Conversam sem horizonte nem expectativa. Laura está incomodada com a perspectiva de uma consulta de psiquiatria marcada para daqui a um mês. Albertino tem cálculos biliares: pedradas vindas de dentro.
II
Mestre-Sol-de-Todos-Pai não fulgura só em o Egipto Antigo: também esta Coimbra-Século-XXI dele é esbraseada. Em compensação, voa sem asas um zéfiro frígido, titilado a invisível (gelo) ou sincelo. É começada a tarde, já os Conimbricenses de algumas posses almoçaram. (Os demais, ninguém sabe se ou quer saber o que.)
III
“Éramos, ao todo, o Tangas, o Mangas, o Mirandelas, o Cagacibelas, o Abreu, o Outro & Eu.” – isto me respondeu Idílio António Severino Cação quando o demandei a propósito de certa ocorrência não notariada pela polícia. Quedei-me cabalmente informado – coisa tão rara, suponho eu, na minha vida quão na V.ª.
(...)
VI
Rita diz:
– O meu pai era caçador mas a morte caçou-o.
E eu não digo coisa muito diferente em quanto & enquanto escrevo.)
Próprios – 54
Fernando, ontem, e João, hoje, voltam a prestar depoimentos. Fernando, sobre livros; João, sobre filmes. Já ambos morreram – mas há registos que alguém de vez em quando ressuscita dos arquivos.
As imagens seguintes dão substância móvel ao rebanho social. Não há grandes referências, predominando a fluidez. Certo cinzentismo também.
Fernando & João foram do tempo destas pessoas que não constam (individualizadas) de livros ou filmes.
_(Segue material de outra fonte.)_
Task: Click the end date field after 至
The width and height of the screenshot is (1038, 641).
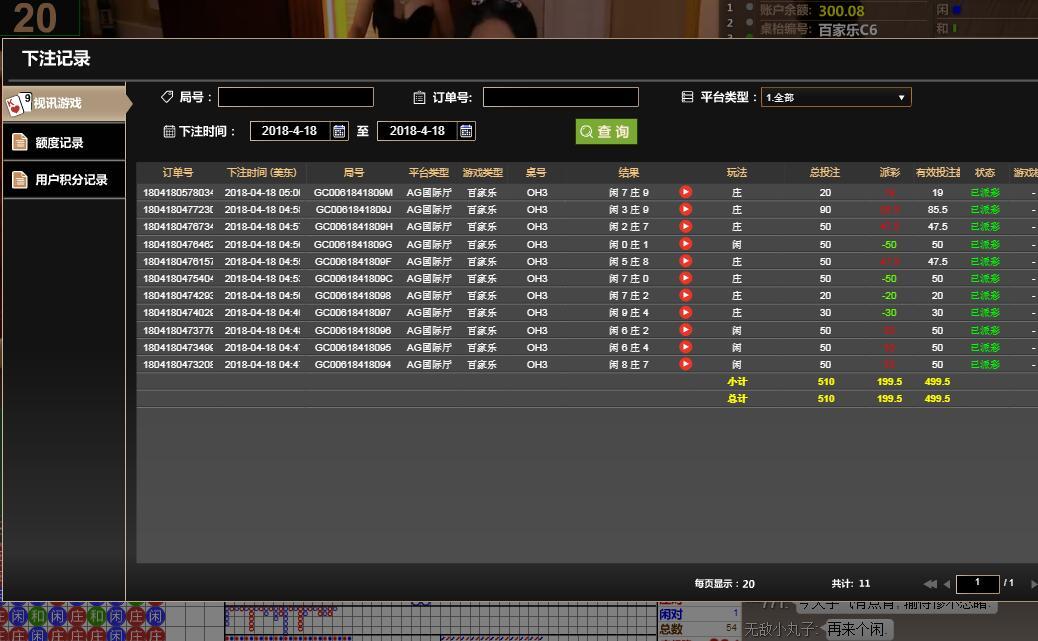Action: (x=417, y=131)
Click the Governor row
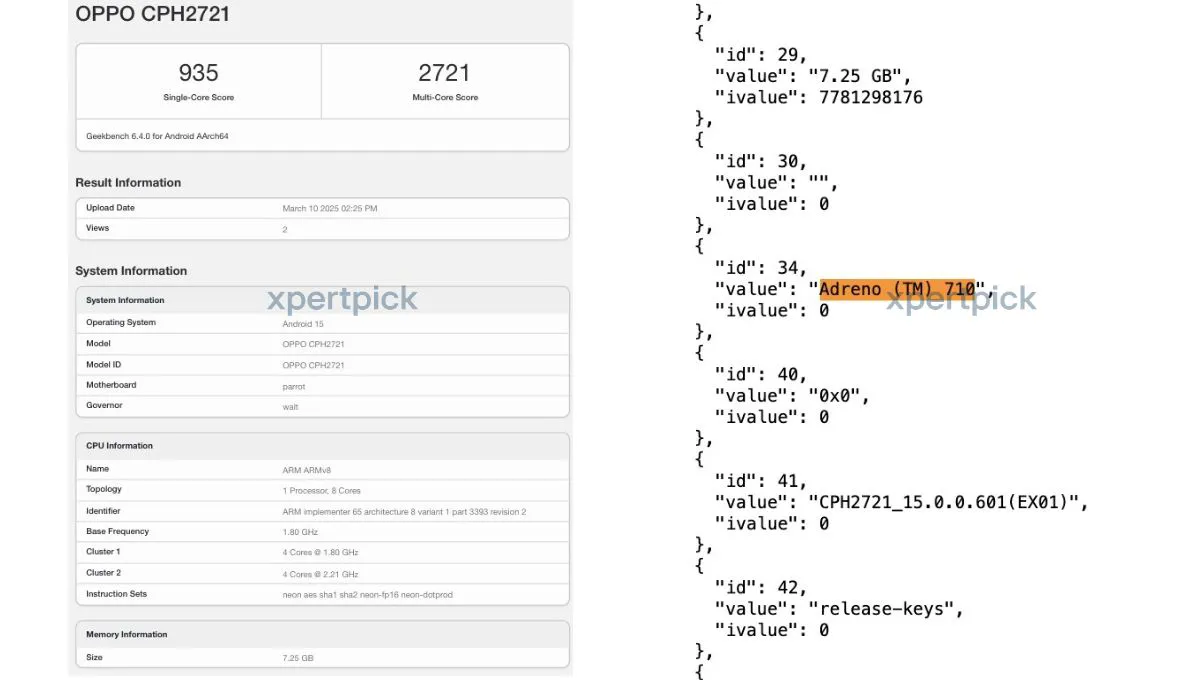The image size is (1200, 680). (x=322, y=406)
À cidade sucede-se o deserto em forma de planície. Restolho de palha erodida de sol, raros homens, tisnados todos, funcionando obliquamente no horizonte.
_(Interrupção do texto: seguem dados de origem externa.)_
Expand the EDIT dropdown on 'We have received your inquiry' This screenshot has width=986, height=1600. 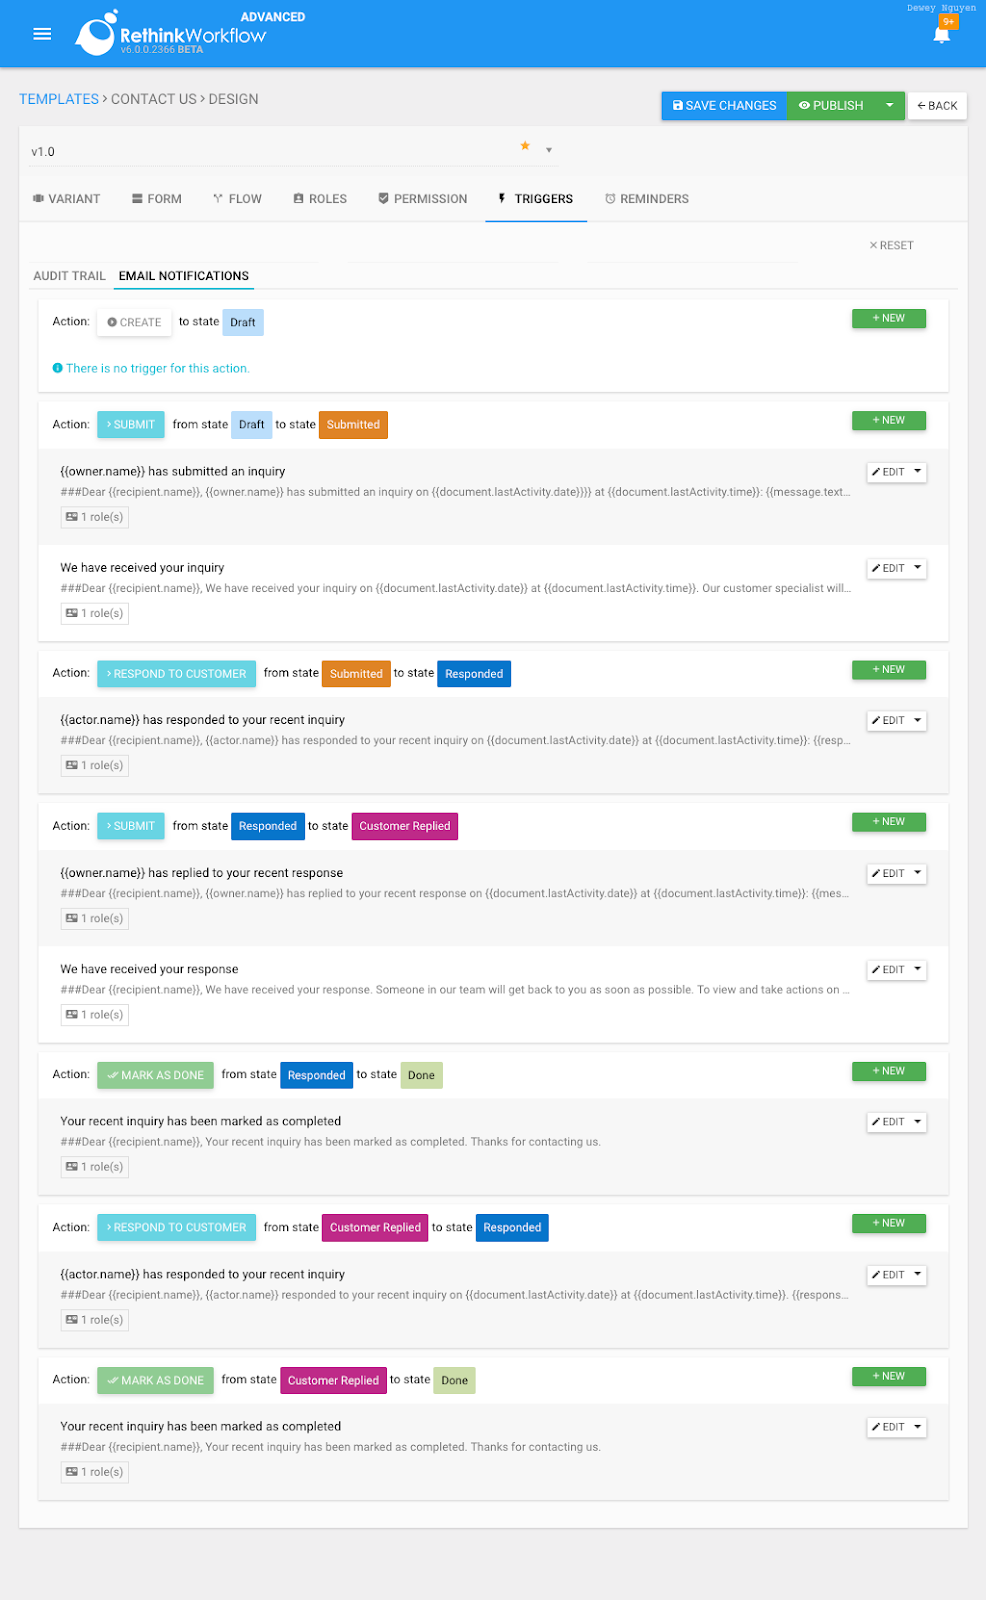click(918, 568)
Finitude garantida. Ainda assim, livros & filmes resistem um pouco mais, ainda. É sempre um pouco estranho vê-los, a Fernando como a João, de novo respirando, articulando seu silabário pensado. João fuma consecutivamente. Fernando está de casaco de malha, desses de trazer por casa.
Depois, um Victor. Também este ido já. E um Mário. Idem. O País tem obras de gente que teve. Continua País. Os indivíduos são arredados como escolhos, enxotados como moscas. Nem todos, porém. Alguns levam a ribeira a sua azenha. Depois, morrem também.
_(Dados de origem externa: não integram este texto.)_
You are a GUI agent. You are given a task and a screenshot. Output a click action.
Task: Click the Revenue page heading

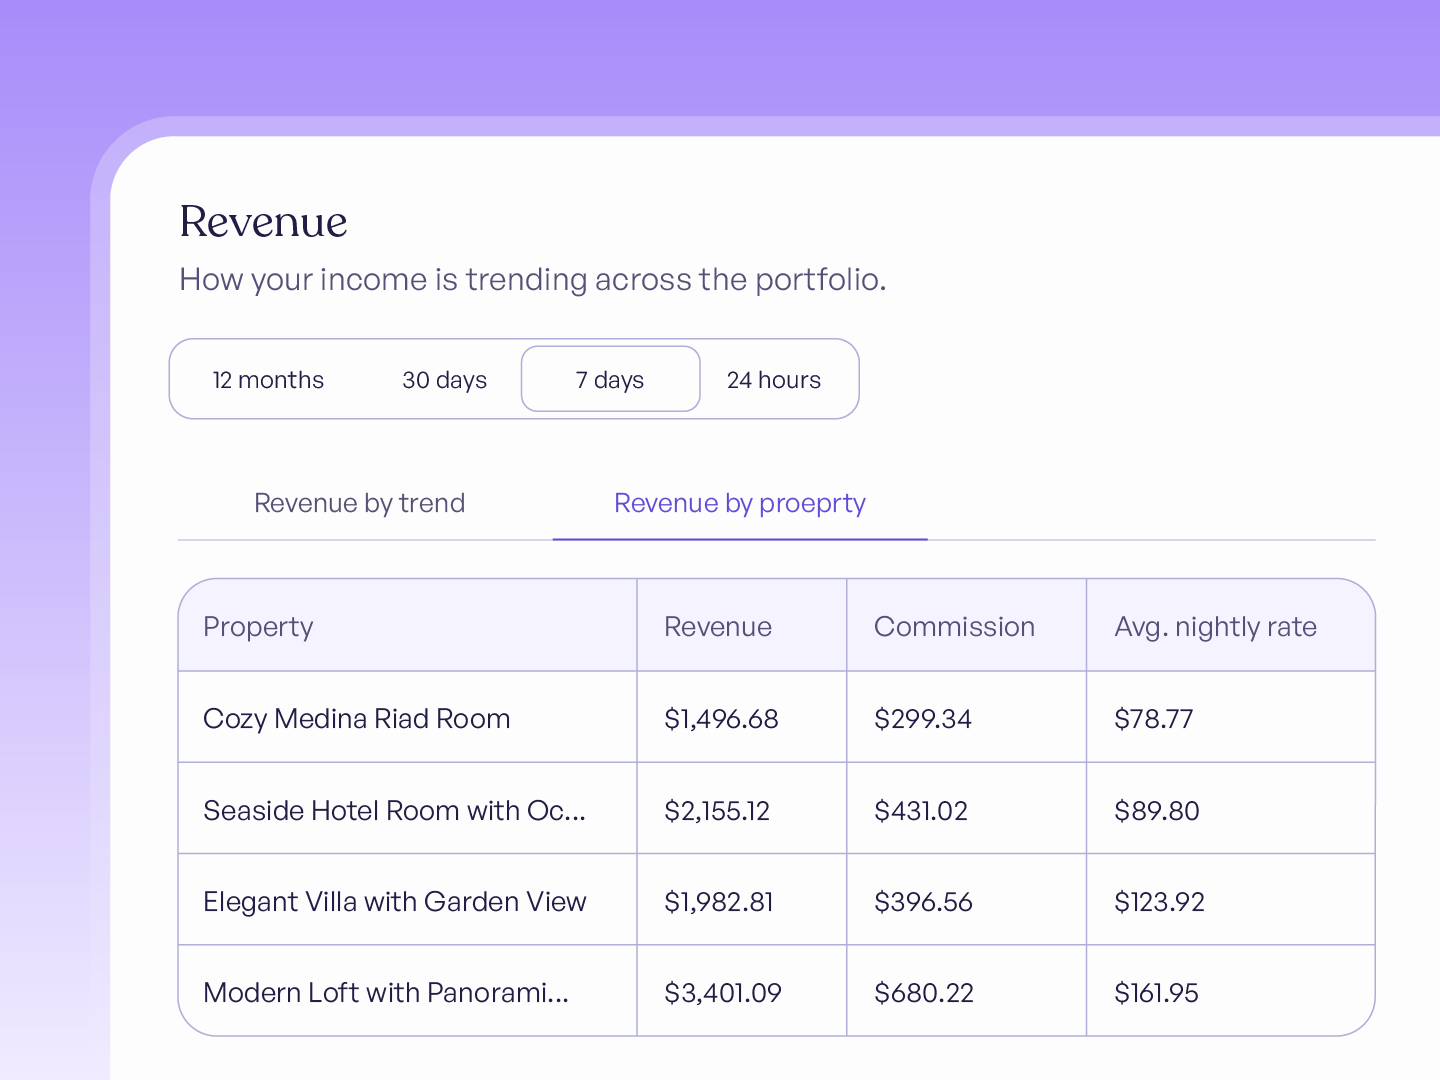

Amiúde, figuras do rincão português afloram à ideia do passante destas linhas subscritor. Álvaro, Afonso, Luís, Jaime, Raul, António. Alguns exilados. Furor gráfico, agitação esconsa. Explicação contextual de estátuas. Um Vasco, um Eduardo, um José, um Carlos, um Fernando (outro, não o das primeiras linhas de hoje), um Humberto. Os registos/arquivos fervilham, redivivos por instantes decerto inglórios.
Nisto, naturalmente se mesclam as dimensões: conspiração, intentona, ressurgimento, reformação & reformulação – revolução, só muitos anos volvidos. Vento forte nos choupos de beira-água. Torna-se precária a destrinça de anos/décadas. Os contrastes exultam de rigidez. E aqui dentro (na ideia) a sensação do demasiado-tarde. Certa noção fugidia: a de Grei. Outra: Cooperativismo. Essencial: Educação/Instrução/Formação.
Joel, António (José), Hernâni, Fidelino, Vítor (Manuel), Alexandre. Gente que é aprazível aprisionar em carneira encarnada letrada a ouro. Em este Inverno, umas poucas vezes lampejam tais nomes. Algum pontual desassombro. Algum raro petardo esfacelando alguma rara calçada. O século XX, hoje tão antigo quão o XII da formação da nacionalidade, ainda remexe desperdícios, ainda alvoroça arquivos, ainda interroga em voz-alta.
Mais fundamente, Herculano, Antero, Oliveira Martins, Sérgio – a bem de uma nação poucas vezes maiúscula deveras. Certo desejo de elevação, certa hombridade talvez inata.
Uma horda desgarrada de empregados-de-escritório.
O contraste é a meteorologia rutilante, bêbeda de ouro.
Noctívagos mal dão conta desta orgia natural.
Madrugadores perdem menos, se contas forem feitas.